Genen bestaan uit DNA en zijn dus dragers van erfelijke eigenschappen. Ze bevatten de informatie die nodig is voor het aansturen van diverse processen in cellen. Eén van die processen is het opsporen en repareren van fouten in het DNA. Deze fouten kunnen ontstaan bij celdeling. Wanneer een van de reparatiegenen onvoldoende werkt, kunnen de fouten in de DNA-opbouw niet worden hersteld, waardoor het risico op het ontstaan van kanker groter is. Meestal ontstaat het Muir-Torresyndroom nadat de kanker door Lynch zich heeft ontwikkeld. Zoals bij Ton eerst de darmkanker (door Lynch) en daarna de talgklierkanker.

Erfelijkheidsonderzoek bij familieleden boven, naast en onder Ton in de stamboom, laat zien dat zijn genmutatie MSH2 zeer waarschijnlijk bij hem begonnen is. Zijn onderzochte broers en zussen hebben het gen niet. Zijn ouders konden niet meer onderzocht worden en bij zijn ooms en tantes, neven en nichten komt darmkanker nauwelijks voor. De beide kinderen van Ton zijn wél drager. Zij worden daarom, net als hijzelf, jaarlijks gecontroleerd door de dermatoloog en krijgen tweejaarlijks een darmonderzoek.

Zelfonderzoek

Maar ook zelf controleert Ton regelmatig zijn lichaam op verdachte plekken, want de kans is nu eenmaal groot dat de kanker opnieuw opduikt. Talgklieren zitten overal waar haren (kunnen) groeien. Daar kan dus in principe ook overal talgklierkanker ontstaan. Dat is op het hele lichaam behalve op de handpalmen, de voetzolen en tussen de vingers en tenen. Door de regelmatige controles worden nieuwe tumoren op Tons neus en wang op tijd ontdekt en weggehaald.

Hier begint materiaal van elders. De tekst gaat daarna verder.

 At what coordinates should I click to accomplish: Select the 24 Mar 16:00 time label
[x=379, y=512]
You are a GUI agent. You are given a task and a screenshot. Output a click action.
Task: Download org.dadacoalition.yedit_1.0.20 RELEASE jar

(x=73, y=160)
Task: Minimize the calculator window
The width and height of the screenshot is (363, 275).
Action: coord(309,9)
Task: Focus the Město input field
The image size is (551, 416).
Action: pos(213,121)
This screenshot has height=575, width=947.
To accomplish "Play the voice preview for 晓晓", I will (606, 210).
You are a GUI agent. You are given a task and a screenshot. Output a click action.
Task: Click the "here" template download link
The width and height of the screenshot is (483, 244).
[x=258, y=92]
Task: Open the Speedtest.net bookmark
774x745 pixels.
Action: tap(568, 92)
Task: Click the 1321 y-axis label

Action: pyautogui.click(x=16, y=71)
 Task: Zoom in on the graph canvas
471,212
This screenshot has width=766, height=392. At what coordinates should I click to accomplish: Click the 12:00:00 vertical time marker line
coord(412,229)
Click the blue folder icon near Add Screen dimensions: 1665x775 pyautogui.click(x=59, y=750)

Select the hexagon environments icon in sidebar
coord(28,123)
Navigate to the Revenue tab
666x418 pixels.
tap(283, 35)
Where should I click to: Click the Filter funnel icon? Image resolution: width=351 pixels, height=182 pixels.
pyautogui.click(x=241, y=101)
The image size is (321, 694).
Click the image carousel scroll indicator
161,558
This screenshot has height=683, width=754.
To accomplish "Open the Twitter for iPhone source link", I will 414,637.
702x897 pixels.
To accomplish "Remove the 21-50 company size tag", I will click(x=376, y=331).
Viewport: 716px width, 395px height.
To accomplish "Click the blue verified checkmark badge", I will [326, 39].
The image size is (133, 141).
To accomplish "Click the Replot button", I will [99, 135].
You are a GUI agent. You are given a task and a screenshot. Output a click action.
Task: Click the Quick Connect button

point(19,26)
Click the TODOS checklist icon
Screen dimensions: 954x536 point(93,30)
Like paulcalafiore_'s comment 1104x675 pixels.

Binnen families met Lynch kunnen naast darmkanker ook andere kankersoorten vaker dan normaal optreden, zoals kanker aan alvleesklier, dunne darm en maag, talgklieren (zoals bij Ton), urinewegen en specifiek bij vrouwen, baarmoeder en eierstokken. Hoewel enigszins atypisch, wordt in 2020 bij Ton ook Lynch-gerelateerde prostaatkanker vastgesteld. Hij is hiervoor inmiddels bestraald en krijgt nu een hormoonkuur.

'Een nieuwe diagnose is steeds weer schrikken'

Toch wordt Tons leven niet beheerst door kanker. “Iedere keer als ik een nieuwe diagnose krijg, dan is dat natuurlijk schrikken. Vooral de eerste keer schrok ik enorm – ik was net 53 geworden. Toen daarna de ene op de andere diagnose volgde, ging enorme vermoeidheid opspelen en knakte ik.” Maar door er open over te zijn en er veel over te praten thuis en op zijn werk, kan hij de draad weer oppakken. Belangrijk is daarbij dat zijn werkgever begripvol is en volledige medewerking verleent. Inmiddels is Ton gepensioneerd. Hoewel vermoeidheid een vaste plek in zijn leven heeft, lukt het hem om alles te doen wat hij wil, zij het op vijftig procent van zijn vermogen. “Maar daar valt goed mee te leven.”

Vrijwilligerswerk

Door zijn werk als vrijwilliger bij de Stichting Lynch Polyposis en het Platform Zeldzame Kankers hoopt Ton bij te dragen aan een grotere bekendheid van zijn specifieke aandoeningen en de gevolgen daarvan, maar ook van zeldzame kankers in het algemeen. Zowel bij zorgverleners als bij patiënten. “Professionals kunnen nu eenmaal niet alles weten van zeldzame kankersoorten, omdat er maar weinig gevallen in hun spreekkamer komen. Daarom is het belangrijk dat je als patiënt zelf de regie in handen houdt door je goed te (laten) informeren en te laten begeleiden door de huisarts of oncologieverpleegkundige. En kies vooral voor een academisch of specialistisch ziekenhuis, dat ervaring heeft met het behandelen van jouw aandoening.”